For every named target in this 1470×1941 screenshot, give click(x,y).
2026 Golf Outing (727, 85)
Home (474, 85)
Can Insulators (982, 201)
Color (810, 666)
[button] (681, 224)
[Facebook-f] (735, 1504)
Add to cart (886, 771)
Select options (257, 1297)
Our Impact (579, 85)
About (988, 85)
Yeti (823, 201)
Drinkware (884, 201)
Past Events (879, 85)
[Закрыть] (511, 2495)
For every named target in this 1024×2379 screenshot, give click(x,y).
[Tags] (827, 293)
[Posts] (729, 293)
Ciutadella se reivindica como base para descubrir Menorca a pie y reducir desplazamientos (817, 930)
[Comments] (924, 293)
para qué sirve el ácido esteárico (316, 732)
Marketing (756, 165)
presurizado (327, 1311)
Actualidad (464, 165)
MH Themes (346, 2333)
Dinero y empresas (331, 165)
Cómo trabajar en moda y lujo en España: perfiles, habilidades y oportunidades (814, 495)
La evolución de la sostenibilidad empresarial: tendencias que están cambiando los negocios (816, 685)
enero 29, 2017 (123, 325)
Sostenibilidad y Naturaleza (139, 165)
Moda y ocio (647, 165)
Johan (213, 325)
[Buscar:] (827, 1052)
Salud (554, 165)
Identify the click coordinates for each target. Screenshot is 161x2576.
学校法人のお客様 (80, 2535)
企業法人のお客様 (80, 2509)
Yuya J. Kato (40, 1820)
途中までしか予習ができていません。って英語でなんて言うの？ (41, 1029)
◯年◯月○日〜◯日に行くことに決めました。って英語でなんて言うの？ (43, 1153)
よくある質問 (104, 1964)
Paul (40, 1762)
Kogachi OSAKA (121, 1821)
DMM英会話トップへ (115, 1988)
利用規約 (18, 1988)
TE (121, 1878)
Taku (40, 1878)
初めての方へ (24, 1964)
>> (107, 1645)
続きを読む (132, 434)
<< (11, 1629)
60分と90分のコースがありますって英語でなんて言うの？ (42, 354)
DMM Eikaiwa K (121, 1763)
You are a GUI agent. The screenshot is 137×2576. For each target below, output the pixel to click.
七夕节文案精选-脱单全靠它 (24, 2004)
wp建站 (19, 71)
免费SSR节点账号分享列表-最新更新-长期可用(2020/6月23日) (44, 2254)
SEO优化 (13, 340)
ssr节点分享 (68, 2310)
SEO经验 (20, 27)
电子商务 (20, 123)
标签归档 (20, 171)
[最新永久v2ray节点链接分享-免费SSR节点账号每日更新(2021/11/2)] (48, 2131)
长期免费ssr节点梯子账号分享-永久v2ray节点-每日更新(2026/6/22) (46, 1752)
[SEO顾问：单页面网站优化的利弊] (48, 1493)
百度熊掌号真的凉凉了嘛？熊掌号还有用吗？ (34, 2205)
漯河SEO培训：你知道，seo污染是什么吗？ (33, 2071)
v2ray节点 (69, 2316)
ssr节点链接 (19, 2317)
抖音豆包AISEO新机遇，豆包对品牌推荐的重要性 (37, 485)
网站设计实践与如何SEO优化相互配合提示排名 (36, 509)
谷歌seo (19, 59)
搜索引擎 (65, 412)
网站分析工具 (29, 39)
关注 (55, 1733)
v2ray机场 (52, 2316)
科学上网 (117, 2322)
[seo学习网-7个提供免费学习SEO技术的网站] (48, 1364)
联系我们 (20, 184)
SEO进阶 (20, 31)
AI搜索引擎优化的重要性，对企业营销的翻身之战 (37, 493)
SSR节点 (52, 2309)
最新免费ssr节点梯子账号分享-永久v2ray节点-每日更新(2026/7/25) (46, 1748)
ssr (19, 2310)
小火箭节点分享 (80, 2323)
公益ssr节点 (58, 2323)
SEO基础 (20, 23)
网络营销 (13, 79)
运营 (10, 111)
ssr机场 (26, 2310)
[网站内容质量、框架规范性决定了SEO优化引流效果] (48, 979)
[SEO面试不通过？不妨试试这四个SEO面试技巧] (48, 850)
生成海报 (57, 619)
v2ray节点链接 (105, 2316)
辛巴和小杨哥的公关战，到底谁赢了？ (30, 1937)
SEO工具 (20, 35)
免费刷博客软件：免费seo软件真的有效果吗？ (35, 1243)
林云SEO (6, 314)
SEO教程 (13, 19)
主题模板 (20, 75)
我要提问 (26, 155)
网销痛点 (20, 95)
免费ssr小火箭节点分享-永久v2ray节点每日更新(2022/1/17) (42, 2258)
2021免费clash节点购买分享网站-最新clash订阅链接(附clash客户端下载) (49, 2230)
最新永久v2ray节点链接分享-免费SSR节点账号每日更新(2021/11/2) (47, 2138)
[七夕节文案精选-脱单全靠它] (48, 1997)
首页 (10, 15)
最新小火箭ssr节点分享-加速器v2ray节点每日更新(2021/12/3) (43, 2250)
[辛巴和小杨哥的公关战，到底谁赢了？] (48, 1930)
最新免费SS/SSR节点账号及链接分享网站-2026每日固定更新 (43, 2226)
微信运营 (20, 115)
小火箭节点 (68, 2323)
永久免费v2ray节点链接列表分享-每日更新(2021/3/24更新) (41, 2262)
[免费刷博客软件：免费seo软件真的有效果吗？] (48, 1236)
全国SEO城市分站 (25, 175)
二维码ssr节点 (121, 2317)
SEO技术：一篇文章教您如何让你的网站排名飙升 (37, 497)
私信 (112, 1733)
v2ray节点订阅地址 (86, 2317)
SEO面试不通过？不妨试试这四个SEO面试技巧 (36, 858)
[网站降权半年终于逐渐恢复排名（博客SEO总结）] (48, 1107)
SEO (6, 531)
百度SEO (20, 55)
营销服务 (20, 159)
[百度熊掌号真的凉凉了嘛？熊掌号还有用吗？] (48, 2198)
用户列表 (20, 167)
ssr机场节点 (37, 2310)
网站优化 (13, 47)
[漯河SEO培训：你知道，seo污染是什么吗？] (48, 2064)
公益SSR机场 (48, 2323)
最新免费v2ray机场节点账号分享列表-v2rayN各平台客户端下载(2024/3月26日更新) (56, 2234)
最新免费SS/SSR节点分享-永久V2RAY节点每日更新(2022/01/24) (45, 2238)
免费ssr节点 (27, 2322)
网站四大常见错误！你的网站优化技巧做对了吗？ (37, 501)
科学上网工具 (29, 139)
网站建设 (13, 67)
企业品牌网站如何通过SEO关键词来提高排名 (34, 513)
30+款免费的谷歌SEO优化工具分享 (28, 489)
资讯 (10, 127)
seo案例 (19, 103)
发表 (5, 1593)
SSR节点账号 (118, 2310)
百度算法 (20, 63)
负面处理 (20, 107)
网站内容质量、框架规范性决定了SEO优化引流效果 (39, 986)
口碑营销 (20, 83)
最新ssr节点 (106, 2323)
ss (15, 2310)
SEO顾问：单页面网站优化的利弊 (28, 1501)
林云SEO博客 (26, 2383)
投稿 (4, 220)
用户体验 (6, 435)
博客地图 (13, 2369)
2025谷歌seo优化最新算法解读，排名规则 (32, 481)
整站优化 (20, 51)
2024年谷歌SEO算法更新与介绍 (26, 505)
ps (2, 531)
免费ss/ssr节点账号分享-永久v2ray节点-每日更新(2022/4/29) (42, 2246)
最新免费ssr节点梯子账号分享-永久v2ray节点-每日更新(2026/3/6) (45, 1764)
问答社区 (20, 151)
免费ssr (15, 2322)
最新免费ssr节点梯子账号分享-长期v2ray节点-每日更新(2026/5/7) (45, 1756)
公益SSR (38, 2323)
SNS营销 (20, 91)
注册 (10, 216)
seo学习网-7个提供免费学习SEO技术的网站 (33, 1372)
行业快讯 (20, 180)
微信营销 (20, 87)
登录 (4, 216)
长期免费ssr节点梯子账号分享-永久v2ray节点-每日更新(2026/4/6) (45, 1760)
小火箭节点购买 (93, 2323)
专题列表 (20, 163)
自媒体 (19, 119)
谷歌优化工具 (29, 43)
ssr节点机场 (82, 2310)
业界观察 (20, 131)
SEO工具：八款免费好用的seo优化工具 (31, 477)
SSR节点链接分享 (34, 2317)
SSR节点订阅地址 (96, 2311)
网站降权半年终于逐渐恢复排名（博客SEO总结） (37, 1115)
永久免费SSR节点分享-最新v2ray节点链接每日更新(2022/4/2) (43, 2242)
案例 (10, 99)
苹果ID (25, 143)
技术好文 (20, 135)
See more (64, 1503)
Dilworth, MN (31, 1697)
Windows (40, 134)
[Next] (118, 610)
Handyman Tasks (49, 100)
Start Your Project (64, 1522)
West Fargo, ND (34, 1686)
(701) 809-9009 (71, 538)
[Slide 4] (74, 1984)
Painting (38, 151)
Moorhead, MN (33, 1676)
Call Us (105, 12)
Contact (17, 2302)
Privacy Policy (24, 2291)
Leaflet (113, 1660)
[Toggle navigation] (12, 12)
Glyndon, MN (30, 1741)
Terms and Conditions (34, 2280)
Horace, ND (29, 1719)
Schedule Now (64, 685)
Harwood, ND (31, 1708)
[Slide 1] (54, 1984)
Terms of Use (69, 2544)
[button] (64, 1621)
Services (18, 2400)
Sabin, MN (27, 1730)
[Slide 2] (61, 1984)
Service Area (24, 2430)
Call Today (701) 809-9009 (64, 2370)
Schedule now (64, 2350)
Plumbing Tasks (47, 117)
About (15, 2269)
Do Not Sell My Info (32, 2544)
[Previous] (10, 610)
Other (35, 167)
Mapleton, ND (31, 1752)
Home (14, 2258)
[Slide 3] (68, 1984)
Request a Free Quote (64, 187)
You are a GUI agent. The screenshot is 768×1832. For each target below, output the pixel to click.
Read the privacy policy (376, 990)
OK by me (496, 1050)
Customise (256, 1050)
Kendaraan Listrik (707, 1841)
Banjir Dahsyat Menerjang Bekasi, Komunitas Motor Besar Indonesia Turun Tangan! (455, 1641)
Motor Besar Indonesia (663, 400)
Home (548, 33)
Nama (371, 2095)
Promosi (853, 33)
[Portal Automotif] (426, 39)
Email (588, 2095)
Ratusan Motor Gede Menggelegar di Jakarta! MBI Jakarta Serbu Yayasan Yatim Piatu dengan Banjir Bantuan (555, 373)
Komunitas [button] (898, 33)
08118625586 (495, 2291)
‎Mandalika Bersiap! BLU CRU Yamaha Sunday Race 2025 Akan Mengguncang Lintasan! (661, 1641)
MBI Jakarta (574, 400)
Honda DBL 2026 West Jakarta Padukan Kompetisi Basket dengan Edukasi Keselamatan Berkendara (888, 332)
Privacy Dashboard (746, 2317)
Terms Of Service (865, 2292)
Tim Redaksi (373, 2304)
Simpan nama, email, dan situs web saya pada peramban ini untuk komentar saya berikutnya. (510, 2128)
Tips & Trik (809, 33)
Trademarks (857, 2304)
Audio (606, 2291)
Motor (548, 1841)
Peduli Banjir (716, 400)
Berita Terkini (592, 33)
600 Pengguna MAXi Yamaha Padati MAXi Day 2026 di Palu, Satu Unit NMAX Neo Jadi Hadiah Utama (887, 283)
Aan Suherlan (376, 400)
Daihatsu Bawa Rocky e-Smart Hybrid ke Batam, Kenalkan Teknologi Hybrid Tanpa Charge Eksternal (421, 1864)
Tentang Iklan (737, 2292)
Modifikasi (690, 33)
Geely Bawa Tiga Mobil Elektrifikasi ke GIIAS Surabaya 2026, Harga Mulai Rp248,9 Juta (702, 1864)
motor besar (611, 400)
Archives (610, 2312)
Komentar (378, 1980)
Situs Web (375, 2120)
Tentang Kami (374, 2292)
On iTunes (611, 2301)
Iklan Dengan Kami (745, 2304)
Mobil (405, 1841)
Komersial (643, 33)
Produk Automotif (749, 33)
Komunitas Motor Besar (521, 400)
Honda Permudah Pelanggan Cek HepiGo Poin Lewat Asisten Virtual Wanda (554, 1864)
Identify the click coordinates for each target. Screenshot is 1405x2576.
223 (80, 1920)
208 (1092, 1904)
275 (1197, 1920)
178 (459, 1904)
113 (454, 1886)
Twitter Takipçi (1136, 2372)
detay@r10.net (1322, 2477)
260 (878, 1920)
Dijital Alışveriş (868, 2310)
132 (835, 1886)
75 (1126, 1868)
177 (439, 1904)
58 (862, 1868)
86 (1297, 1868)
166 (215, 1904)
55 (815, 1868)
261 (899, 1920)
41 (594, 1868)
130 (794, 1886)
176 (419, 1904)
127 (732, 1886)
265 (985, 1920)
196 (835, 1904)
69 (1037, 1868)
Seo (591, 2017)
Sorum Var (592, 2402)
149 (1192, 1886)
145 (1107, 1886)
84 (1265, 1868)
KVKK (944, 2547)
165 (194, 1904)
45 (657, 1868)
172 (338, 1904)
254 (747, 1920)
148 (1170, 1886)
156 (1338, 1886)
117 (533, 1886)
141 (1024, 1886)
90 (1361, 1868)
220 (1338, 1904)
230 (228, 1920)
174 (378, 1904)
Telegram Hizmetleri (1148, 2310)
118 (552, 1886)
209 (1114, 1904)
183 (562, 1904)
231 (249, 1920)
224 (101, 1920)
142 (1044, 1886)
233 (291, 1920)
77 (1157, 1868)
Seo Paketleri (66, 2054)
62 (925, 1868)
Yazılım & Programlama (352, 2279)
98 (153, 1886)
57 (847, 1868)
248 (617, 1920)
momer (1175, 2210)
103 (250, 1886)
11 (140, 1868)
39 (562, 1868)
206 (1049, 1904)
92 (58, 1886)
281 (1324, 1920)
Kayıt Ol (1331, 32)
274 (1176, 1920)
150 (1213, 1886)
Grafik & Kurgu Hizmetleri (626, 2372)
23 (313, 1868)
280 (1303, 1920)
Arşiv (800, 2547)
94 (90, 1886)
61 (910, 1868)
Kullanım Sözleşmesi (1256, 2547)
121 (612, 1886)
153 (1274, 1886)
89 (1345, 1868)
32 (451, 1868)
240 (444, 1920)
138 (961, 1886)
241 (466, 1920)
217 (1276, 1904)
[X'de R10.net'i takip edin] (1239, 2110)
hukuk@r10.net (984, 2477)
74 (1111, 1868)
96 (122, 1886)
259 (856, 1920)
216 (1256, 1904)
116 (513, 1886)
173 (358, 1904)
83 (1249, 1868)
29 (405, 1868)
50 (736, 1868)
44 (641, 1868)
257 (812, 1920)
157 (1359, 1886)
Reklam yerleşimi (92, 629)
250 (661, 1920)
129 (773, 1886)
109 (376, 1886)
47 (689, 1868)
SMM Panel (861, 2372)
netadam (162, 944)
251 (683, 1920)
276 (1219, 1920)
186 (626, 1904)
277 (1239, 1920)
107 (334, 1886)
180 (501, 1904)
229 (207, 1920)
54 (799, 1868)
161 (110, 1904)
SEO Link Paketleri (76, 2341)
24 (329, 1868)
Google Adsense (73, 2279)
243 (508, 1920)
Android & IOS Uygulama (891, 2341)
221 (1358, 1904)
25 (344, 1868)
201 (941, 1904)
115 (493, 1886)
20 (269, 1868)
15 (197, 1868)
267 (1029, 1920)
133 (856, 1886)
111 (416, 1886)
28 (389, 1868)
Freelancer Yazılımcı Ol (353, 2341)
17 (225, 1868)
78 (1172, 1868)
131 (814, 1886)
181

-*-*-

**DIRECTIONS**
List the lines of the material in which the word "熊掌号还有用吗" occurs.

**SOLVED EXERCISE**
百度熊掌号真的凉凉了嘛？熊掌号还有用吗？ (34, 2205)
[百度熊掌号真的凉凉了嘛？熊掌号还有用吗？] (48, 2198)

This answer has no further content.